(Beginning of Exercise data)

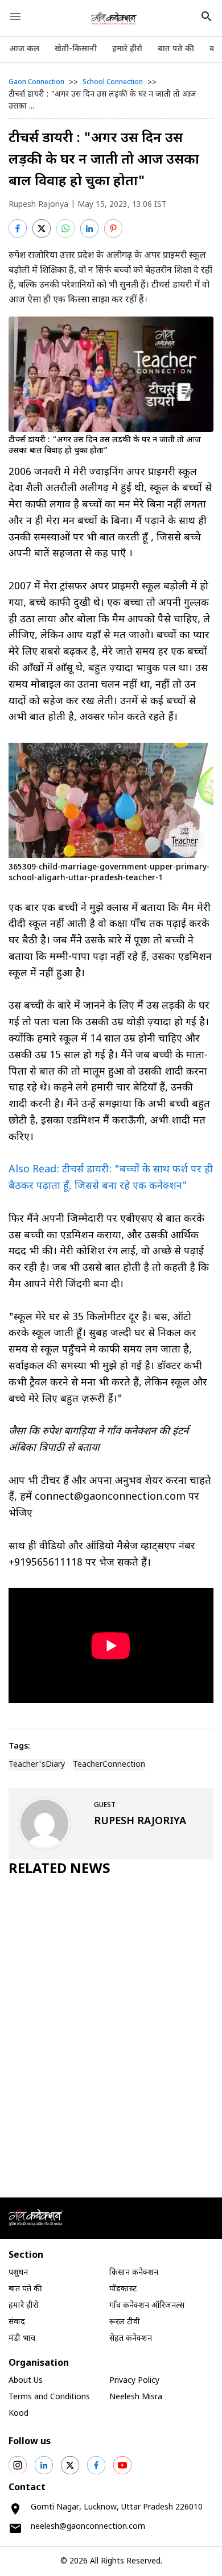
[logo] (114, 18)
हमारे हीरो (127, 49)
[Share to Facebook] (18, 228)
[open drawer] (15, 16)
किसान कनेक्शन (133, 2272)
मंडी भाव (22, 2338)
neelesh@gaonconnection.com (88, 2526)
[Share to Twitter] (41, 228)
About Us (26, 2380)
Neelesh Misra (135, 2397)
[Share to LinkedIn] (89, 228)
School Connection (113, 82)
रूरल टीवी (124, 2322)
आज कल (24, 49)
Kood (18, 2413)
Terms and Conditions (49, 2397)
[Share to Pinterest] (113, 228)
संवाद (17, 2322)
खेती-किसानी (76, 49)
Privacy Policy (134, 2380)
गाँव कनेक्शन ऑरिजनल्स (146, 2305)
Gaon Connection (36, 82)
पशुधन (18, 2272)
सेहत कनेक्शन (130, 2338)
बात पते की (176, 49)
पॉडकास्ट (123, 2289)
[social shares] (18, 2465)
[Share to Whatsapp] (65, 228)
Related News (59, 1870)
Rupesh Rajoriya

(End of Exercise data)

Task statement: Output the data exactly as it appears. The pictures do not belong in it.

Result of the exercise:
[logo] (114, 18)
हमारे हीरो (127, 49)
[Share to Facebook] (18, 228)
[open drawer] (15, 16)
किसान कनेक्शन (133, 2272)
मंडी भाव (22, 2338)
neelesh@gaonconnection.com (88, 2526)
[Share to Twitter] (41, 228)
About Us (26, 2380)
Neelesh Misra (135, 2397)
[Share to LinkedIn] (89, 228)
School Connection (113, 82)
रूरल टीवी (124, 2322)
आज कल (24, 49)
Kood (18, 2413)
Terms and Conditions (49, 2397)
[Share to Pinterest] (113, 228)
संवाद (17, 2322)
खेती-किसानी (76, 49)
Privacy Policy (134, 2380)
गाँव कनेक्शन ऑरिजनल्स (146, 2305)
Gaon Connection (36, 82)
पशुधन (18, 2272)
सेहत कनेक्शन (130, 2338)
बात पते की (176, 49)
पॉडकास्ट (123, 2289)
[social shares] (18, 2465)
[Share to Whatsapp] (65, 228)
Related News (59, 1870)
Rupesh Rajoriya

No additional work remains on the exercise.